Background: Both growth hormone (GH) and insulin-like growth factor 1 (IGF-1) improve protein metabolism after surgical insult in subjects without liver disease. However, these effects in chronic liver injury, in which the GH-IGF-1 axis is impaired, have not been investigated. We examined the anabolic effects of GH and IGF-1 after gastrectomy in rats with chronic mild liver injury.

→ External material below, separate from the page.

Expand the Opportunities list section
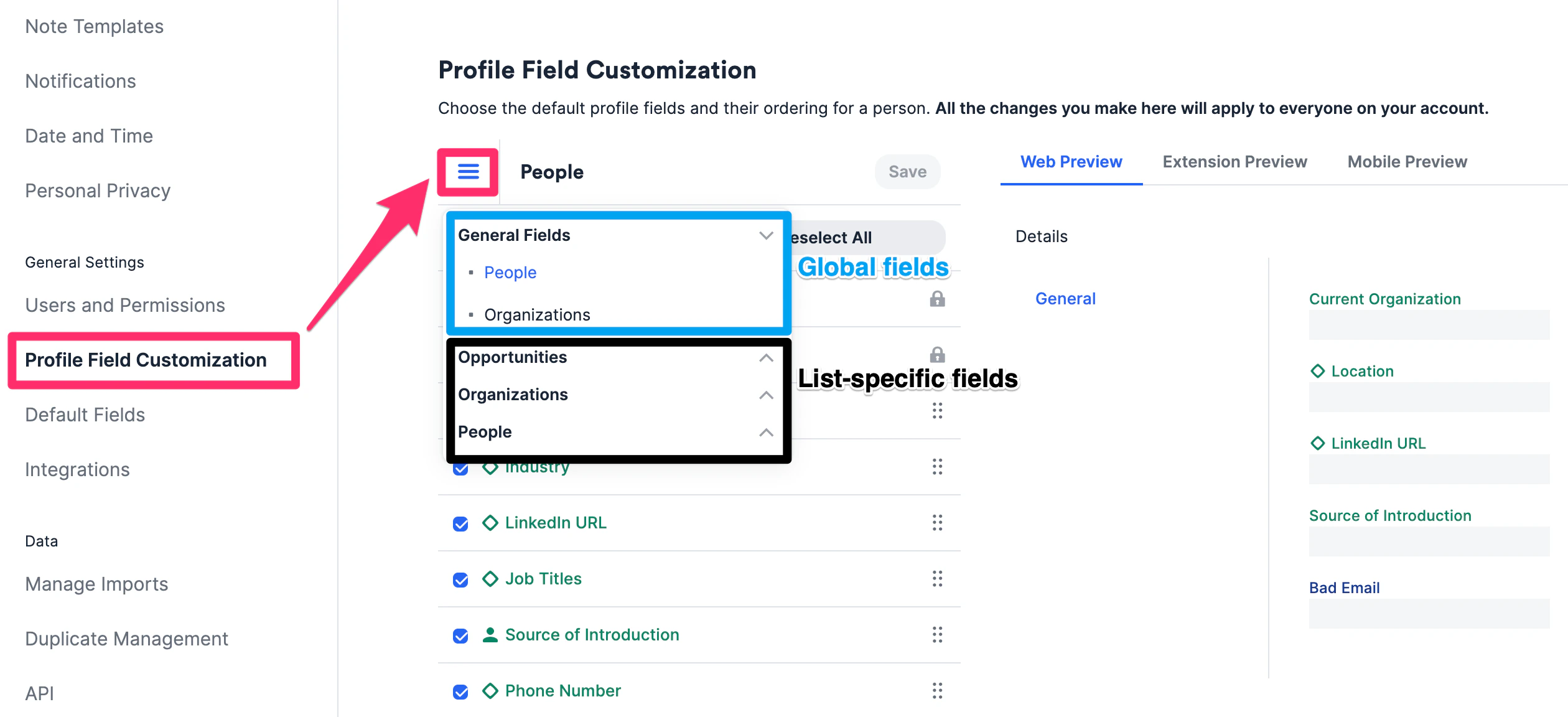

Methods: Rats with chronic mild liver injury induced by thioacetamide were used. After gastrectomy, the rats were randomized into vehicle control, GH, and IGF-1 groups. In the latter two groups, 0.8 IU/kg/d of GH or 4 mg/kg/d of IGF-1 was infused for 72 hours. Anabolic effects were assessed by body weight change, 3-methylhistidine (3-MH) excretion, nitrogen excretion, and whole-body protein turnover. Organ weights, plasma levels of glucose, insulin, and IGF-1, tissue IGF-1 levels, hepatic messenger RNA (mRNA) content, and intestinal structure were also determined.

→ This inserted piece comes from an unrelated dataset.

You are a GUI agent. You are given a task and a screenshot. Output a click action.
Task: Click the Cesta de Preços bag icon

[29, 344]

Results: Both GH and IGF-1 decreased nitrogen excretion. IGF-1, but not GH, increased postoperative body weight, whole-body protein turnover, and splenic weight. IGF-1 reduced atrophy of the intestinal mucosa. GH treatment increased hepatic IGF-1-mRNA and the plasma IGF-1 level, whereas IGF-1 treatment increased the plasma IGF-1 level with no change in the hepatic IGF-1-mRNA content. There were no significant differences in plasma glucose or insulin levels among the three groups. Neither GH nor IGF-1 affected the gastrocnemius muscle IGF-1 level.
Conclusions: IGF-1 has beneficial effects, whereas GH has only limited effects on post-operative protein metabolism, gut integrity, and splenic weight in chronic mild liver injury.